CHAPTER 16

FINANCIAL ANALYSIS OF A BUSINESS

HOW DO WE JUDGE SUCCESS OF A BUSINESS?

By the amount of money the business earns

Why do most business fail?

1. You start your business for the wrong reasons. Would the sole reason you start a business be that you want to make a lot of money? Do you think you would have more time for yourself or your family? If so, you’d better think again.

2. Insufficient Capital and unrealistic expectations of incoming revenues from sales. You underestimate the amount of money needed to not only start the business but also to stay in business and are forced to close before you have had a chance to succeed

3. Location, Location, Location. A good location can help a struggling businesses survive and a bad location can spell disaster to the best enterprise.

4. Lack of Planning. It is critical to have a business plan. Many businesses who close

their doors may have had success if there had been better planning.

5. Overexpansion.
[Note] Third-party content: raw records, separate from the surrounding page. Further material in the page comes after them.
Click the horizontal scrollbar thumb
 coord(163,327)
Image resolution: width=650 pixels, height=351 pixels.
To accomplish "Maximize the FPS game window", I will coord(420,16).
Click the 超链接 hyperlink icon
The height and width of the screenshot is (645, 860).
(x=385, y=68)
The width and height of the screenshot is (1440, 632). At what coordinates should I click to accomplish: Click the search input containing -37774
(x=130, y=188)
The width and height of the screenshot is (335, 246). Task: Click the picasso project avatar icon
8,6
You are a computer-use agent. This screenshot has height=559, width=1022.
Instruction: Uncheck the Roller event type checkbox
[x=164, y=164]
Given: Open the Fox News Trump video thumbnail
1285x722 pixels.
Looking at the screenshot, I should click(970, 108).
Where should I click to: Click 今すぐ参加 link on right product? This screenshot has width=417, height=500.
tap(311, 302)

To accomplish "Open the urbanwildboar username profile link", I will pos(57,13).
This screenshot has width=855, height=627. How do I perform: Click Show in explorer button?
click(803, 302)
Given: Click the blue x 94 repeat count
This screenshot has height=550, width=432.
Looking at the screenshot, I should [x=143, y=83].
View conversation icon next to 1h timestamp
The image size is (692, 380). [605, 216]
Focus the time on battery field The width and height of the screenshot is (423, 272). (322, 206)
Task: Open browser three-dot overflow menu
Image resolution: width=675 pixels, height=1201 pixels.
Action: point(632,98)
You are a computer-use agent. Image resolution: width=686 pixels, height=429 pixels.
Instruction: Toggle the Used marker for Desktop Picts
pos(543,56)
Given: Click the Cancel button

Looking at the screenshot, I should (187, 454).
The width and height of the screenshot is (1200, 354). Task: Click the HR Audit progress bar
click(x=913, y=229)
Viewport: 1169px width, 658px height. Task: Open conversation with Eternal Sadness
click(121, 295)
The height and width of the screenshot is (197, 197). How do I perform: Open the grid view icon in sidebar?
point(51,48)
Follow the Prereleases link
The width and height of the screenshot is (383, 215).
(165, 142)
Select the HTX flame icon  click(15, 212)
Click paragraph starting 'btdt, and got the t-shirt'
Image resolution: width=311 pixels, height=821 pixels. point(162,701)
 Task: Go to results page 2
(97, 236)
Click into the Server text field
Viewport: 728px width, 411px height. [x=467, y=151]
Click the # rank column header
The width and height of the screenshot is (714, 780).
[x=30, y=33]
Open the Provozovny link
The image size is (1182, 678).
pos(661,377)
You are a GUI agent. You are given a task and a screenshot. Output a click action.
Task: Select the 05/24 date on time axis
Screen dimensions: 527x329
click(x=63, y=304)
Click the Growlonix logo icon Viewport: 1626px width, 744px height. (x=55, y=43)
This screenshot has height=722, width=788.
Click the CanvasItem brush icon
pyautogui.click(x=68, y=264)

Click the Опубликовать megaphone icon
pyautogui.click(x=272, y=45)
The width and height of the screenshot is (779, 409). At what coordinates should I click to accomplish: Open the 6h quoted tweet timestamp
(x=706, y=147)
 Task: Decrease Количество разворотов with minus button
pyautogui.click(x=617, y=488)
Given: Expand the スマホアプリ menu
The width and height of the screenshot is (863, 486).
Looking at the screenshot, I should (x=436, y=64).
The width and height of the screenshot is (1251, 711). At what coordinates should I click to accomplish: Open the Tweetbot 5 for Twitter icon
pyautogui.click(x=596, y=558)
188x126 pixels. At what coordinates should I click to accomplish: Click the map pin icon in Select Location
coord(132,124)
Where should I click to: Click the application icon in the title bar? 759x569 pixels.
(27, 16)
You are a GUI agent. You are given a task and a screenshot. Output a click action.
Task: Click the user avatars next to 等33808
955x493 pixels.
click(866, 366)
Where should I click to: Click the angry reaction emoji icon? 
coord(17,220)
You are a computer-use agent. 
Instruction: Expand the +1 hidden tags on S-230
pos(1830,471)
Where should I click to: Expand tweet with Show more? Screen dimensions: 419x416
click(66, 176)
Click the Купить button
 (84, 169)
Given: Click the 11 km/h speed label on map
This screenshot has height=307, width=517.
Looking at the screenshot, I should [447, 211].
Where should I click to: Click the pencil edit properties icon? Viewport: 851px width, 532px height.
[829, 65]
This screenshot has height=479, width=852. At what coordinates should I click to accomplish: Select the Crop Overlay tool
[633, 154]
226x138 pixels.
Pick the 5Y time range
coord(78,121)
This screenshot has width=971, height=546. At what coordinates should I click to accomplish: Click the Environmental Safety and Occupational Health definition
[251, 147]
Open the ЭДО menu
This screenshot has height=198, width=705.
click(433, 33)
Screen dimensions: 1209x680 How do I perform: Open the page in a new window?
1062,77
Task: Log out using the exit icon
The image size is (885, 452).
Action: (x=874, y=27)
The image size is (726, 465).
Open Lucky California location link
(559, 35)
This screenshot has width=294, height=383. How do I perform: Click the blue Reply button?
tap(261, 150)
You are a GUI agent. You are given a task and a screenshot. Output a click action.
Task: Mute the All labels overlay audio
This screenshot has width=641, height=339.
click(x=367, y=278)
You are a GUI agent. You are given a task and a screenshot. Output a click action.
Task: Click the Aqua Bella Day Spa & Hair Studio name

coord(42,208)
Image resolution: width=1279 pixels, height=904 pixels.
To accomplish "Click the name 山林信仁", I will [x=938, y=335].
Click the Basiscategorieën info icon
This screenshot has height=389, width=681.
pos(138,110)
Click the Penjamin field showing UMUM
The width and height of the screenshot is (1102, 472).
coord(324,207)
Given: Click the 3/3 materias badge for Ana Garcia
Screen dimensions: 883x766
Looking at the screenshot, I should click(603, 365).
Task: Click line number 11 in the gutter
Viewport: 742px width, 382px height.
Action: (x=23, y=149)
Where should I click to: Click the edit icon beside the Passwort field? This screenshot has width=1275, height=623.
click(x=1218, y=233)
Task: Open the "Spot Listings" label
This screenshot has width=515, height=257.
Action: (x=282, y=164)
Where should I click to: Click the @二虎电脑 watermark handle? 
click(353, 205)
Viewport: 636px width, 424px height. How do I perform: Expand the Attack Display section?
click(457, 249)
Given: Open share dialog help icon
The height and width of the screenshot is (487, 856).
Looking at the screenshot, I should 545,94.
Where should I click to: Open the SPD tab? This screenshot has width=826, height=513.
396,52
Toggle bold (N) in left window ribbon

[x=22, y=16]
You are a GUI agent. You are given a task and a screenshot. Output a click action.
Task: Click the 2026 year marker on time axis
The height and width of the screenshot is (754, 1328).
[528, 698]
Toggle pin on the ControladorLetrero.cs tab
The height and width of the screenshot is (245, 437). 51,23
Essential to focus on slow and steady growth. Rapid expansion

creates an environment for bankruptcy.

6. No website. In the U.S. alone, the number of internet users (about 70 percent of the population) and e-commerce sales (about 70 billion in 2004, according to the Census Bureau) continue to rise and are expected to increase with each passing year. In 2004, the U.S. led the world in internet usage.

http://www.businessknowhow.com/startup/business-failure.htm

THE NUMBER ONE REASON FOR BUSINESS FAILURES IS:

7. Poor financial management. One of the leading reasons that businesses fail.

You, as the owner must understand and apply some basic principals

of accounting or your business could fail.

To ensure successful financial management, every business must:

1) keep thorough and accurate records

2) prepare important financial reports regularly

3) interpret financial information in the report

4) make decisions that affect future financial reports

FINANCIAL STATEMENT

By definition, financial statements are reports that summarize financial data over a period of time such as a month, three months, year, or life of business.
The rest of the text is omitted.